# water conditions in the Bottineau area?



## stickyIN (Aug 18, 2004)

I know that most on here are not really fond of NR hunters. But I was wondering if anyone could give me a water report for the bottineau area?
Any info would be greatly appreciated. Thank you.


----------



## Sasha and Abby (May 11, 2004)

Here is a link that I use...

http://www.hprcc.unl.edu/products/current.html


----------



## Field Hunter (Mar 4, 2002)

sticky,
No report on the Bottneau area. Just had to say you have the wrong opinion of "most" of us on this site. Most of us hunt with NR hunters the entire season.


----------



## stickyIN (Aug 18, 2004)

Field Hunter, 
I wasnt trying to sound cross, just that the majority of the posts i have read on here have been known to slam NR hunters. I know the benefits we bring to the community that we hunt in. We respect the residents and have become friends with alot of the town people. I was just hoping for a honest response to my question. No disrespect to you or the other resident hunters on here that know how important it is for the state to have NR hunters. Thanks for the response.


----------



## hoosier dhr (Jul 24, 2003)

SickyIN, are u from IN if so where?


----------



## stickyIN (Aug 18, 2004)

Hoosier dhr, 
Yes I am from Indiana, I live in La Porte. Pretty close to you i see.


----------



## hoosier dhr (Jul 24, 2003)

Do u ever hunt Fish lake? I have a cousin that lives in N Liberty and we hunt there a few times a year. We go all over , from N Webster/Warsaw area to Plymouth, St Joe Co and allover Elkhart Co.

We were scouting around Fish lake last Sat. and found a few small groups NW of the lake in some hay feilds but not very promising.

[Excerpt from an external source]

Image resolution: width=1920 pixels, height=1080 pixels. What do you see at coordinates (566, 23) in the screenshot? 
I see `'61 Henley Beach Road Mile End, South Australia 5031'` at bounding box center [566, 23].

Anyway good luck this year. :beer:

Ty Forester


----------



## stickyIN (Aug 18, 2004)

hoosier dhr, 
yes i have hunted fish lake a few times. Nothing great out there. It is really hit and miss. We have a late harvest wheat field, that recently came out that is holding anywhere from 100 to 200 geese daily. So just hopeing that the weeds dont over run the field before Sept. 1. Cant wait to stack'em up.


----------



## KEN W (Feb 22, 2002)

I would say we have average water conditions here.It is starting to dry out...no rain for a couple weeks.

Farmers are just starting to swath early barley.

We had the first light frost here this morning...had to cover everything last night.


----------



## stickyIN (Aug 18, 2004)

Ken W. Thanks for that report. Are the potholes still hold an abundant of water or are there mud flats again?


----------



## KEN W (Feb 22, 2002)

I haven't really driven around out in the country for awhile,so I can't answer that...we have frost again this morning.


----------



## SuperX2guy (Aug 20, 2004)

Thanks for the water conditions update. If you have a chance to get out and survey the conditions further could you post on this site?
Signed - A NR who appreciates the opportunity to hunt.


----------



## nodakoutdoors.com (Feb 27, 2002)

stickyIN said:


> I wasnt trying to sound cross, just that the majority of the posts i have read on here have been known to slam NR hunters.


If you don't read Goosebuster3's posts, you probably won't read any.


----------



## hoosier dhr (Jul 24, 2003)

Hey Chris r u saying that GB3 slams NRs :lol:


----------